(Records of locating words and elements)

——————

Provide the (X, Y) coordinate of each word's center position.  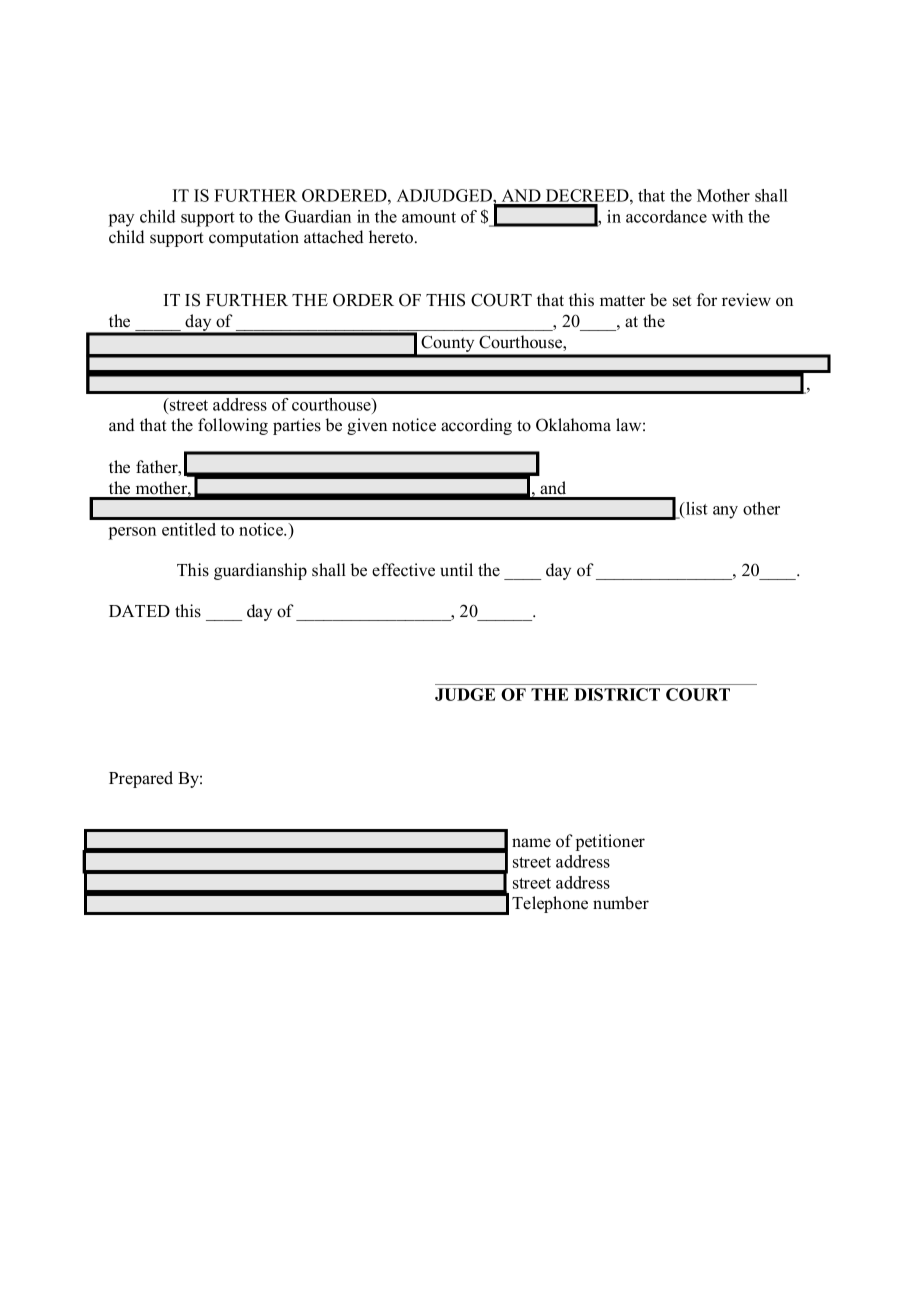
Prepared (141, 779)
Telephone (550, 904)
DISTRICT (617, 694)
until (456, 570)
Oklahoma (573, 425)
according (476, 426)
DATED (139, 611)
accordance (666, 216)
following (233, 426)
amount (429, 217)
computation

——————

Requirements:
Write out all of the records again, substituting "midpoint" for "center position" and changing nothing else. Leave the pictures out of your answer.

The completed task:
Provide the (X, Y) coordinate of each word's midpoint.  
Prepared (141, 779)
Telephone (550, 904)
DISTRICT (617, 694)
until (456, 570)
Oklahoma (573, 425)
according (476, 426)
DATED (139, 611)
accordance (666, 216)
following (233, 426)
amount (429, 217)
computation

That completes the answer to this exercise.